The level of taxation is given by a base rate to which surcharges are added depending on the income produced. The basic rate for resident companies is 25% if you have revenues of less than 500 million rupees and 30% for higher revenues, while for non-resident companies it is 40% regardless of revenues.

Investing in India

Today India is the second country in the world in terms of population, but by 2050 it should overtake China and reach 1.6 billion people. With 30% of the population under the age of 14, this is how India is a country full of opportunities for those who know how to seize.

Furthermore, the GDP expansion figures are absolutely sensational: we are talking about an annual growth of more than 5% – 6%, levels much faster than those managed by developed economies.

The economic growth of the country is potentially enormous, the knowledge of the English language by its inhabitants is a great advantage to open up to the world, the very competitive labor costs make this country the “homeland” for outsourcing.

The latest economic reforms carried out by Prime Minister Manmohan Singh (who trained outside his country, first in Oxford, then at the UN and the IMF) are at the forefront and the results are visible. The focus is on the green economy, the recovery of domestic consumption and the brick market (it is said that Donald Trump is also investing in India).
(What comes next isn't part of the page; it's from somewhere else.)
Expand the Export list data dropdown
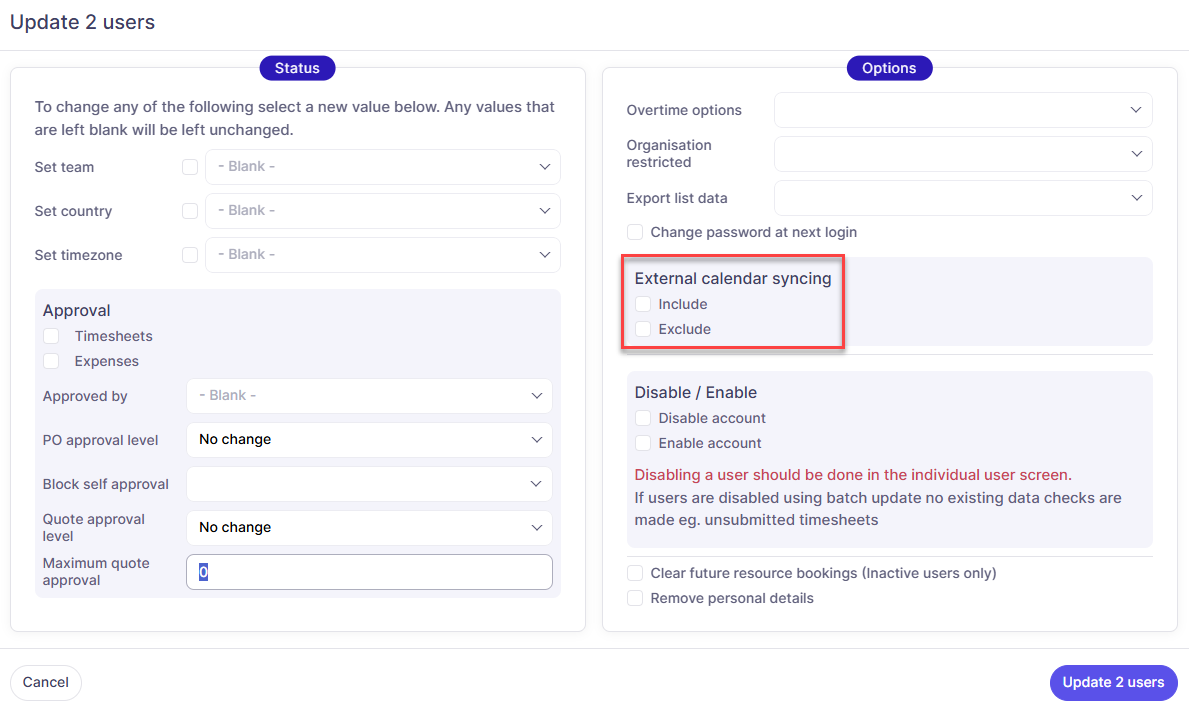 point(962,198)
The International Monetary Fund has released forecasts that in the coming years India will grow more than China, becoming the fastest economy in the world.

To date, import duties weigh heavily, which exceed 30% of the cost of the asset, as well as the ban on foreign entrepreneurs from participating in certain strategic sectors.

The state tends to be very present in various sectors of the Indian economy, so much so that even today many companies can be traced back to the government, starting with financial services and up to banks, which lend money mainly to public enterprises.

Another risk linked to the country is high inflation, which reached 16% in 2010: to combat it, the government raised rates 13 times since March of that year. Inflation in 2019 is around 9%, particularly due to the rise in prices in the food sector.

The last risk is that of the “endemic” corruption that India suffers from.

The rating agencies judge the country as a speculative investment, giving it a rating of BBB-.